Lisa Tchenguiz, an Iranian heiress in her early 50s, to whom the years have been obsequiously kind, if love, alas, has not.

 

It’s a tawdry and clichéd story, I know, but that doesn’t make it any less engrossing. Two people meet and hit it off, spend all their time together and make a major commitment. But the attraction begins to flicker as they settle into a routine, and soon one of them develops a wandering eye. Another person comes into the picture, and passion flares. Let the acrimony begin.

That, near enough, is the shape of Millionaires’ Ex-Wives Club (BBC Two, Wednesday, 9pm), a documentary featuring two high-profile divorcées which itself seems to have commitment issues.

At first it seems deliciously tacky, gawping at the gilded lifestyle of Lisa Tchenguiz, an Iranian heiress in her early 50s, to whom the years have been obsequiously kind, if love, alas, has not. Twice divorced, first to the radio DJ Gary Davies and then to tinned fruit magnate Vivian Imerman (the actual Man from Del Monte), Chengez’s days are filled with scuttling servants, daily lunches and lavish celebrations of herself.

These are not entirely subsidised by her divorce settlement because Tchenguiz is of independently means (her father ran the mint for the Shah of Iran). Still, standing in a London home of almost suffocating opulence, in an outfit based on the style and proportions of a Power Suit Barbie, she admits that money cannot take the pain away.
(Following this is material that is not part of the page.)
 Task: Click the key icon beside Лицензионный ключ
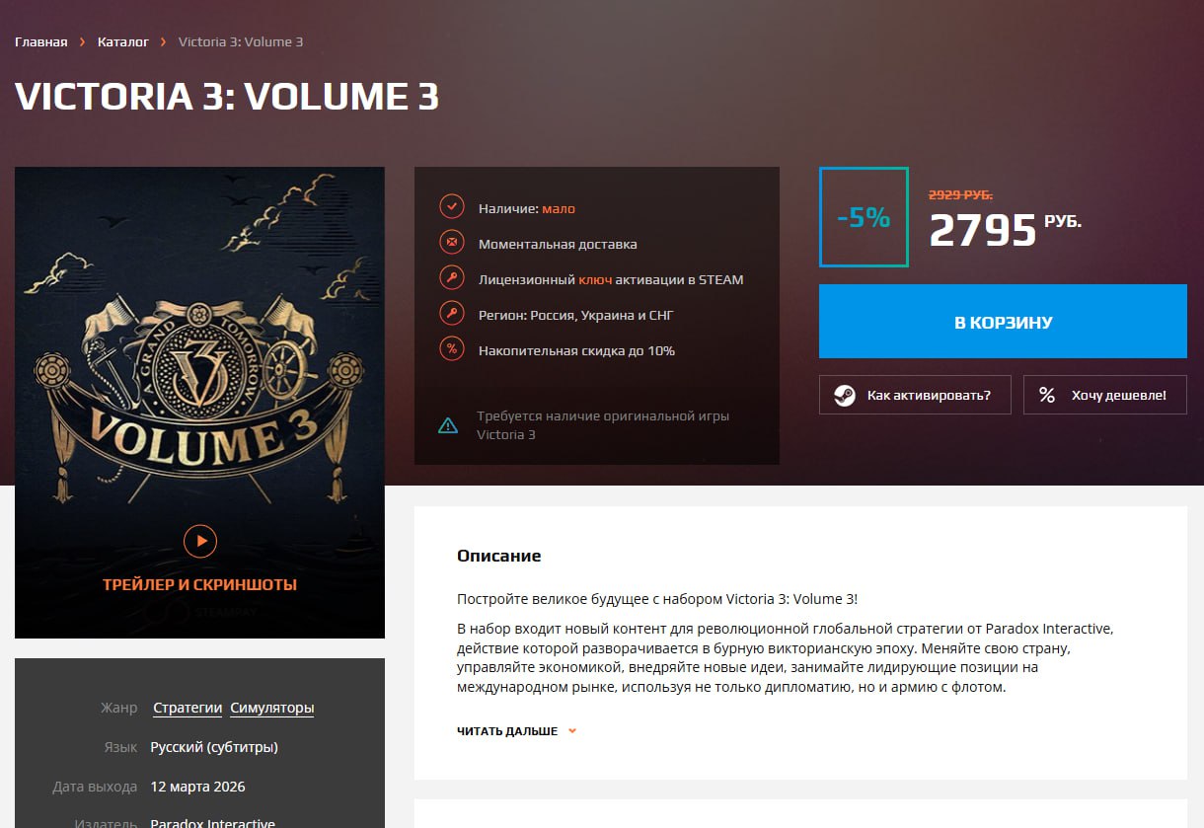pyautogui.click(x=451, y=279)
Indeed, while documentary maker Lynn Alleway may pause to admire her lapdog’s bespoke settee, it construes a much lonelier picture. “Where are we going today?” Alleway asks, as though out of habit, and you suspect Tchenguiz is making herself far too available. The magic begins to go out.

In London, “the divorce capital of the world”, a spouse can expect to be awarded 50 per cent of the couple’s accrued wealth, which would have given Tchenguiz £120m. In the end, after a squabble over the family Rolls Royce, and Immerman’s successful case taken against her meddlesome brothers, she settled for £15.

That sum wouldn’t even cover the legal costs of Michelle Young, the younger and blonder woman Alleway takes up with, who spent 11 years seeking a settlement with her ex-husband, the property developer Scot Young. Now bankrupt, trading a jaw-dropping mansion for a basement flat, she has never received a penny.

Here Alleway’s documentary takes a sharp pivot, acquiring an interest beyond the kitsch. At one point Michelle estimated her husband’s worth to be around £400m. Claiming a mysterious bankruptcy, while making himself contemptuously unaccountable, he put that figure closer to zero. There have been 65 court hearings.

As this story gets murkier and murkier, introducing the possibility that Scot was money laundering for Russian clients, a determined Michelle goes deeper into debt. Eventually awarded £26m by the courts, which she never sees, Michelle is later offered £30m by Scot. That he will not make good on the promise comes as no surprise, but this time not for characteristic reasons. Shortly after the phone call, he plunges several storeys to his death in events still shrouded in mystery.

This story, sensational and scandalous, is material enough for a single documentary of skill and substance. Alleway, however, can’t bring herself to jilt either party: it’s 50-50. They may be held together by titillating sound bytes from London divorce lawyers, but finally the two stories don’t quite belong with each other. Breaking up is never easy, but here, at least, they might have arrived at a more amicable split.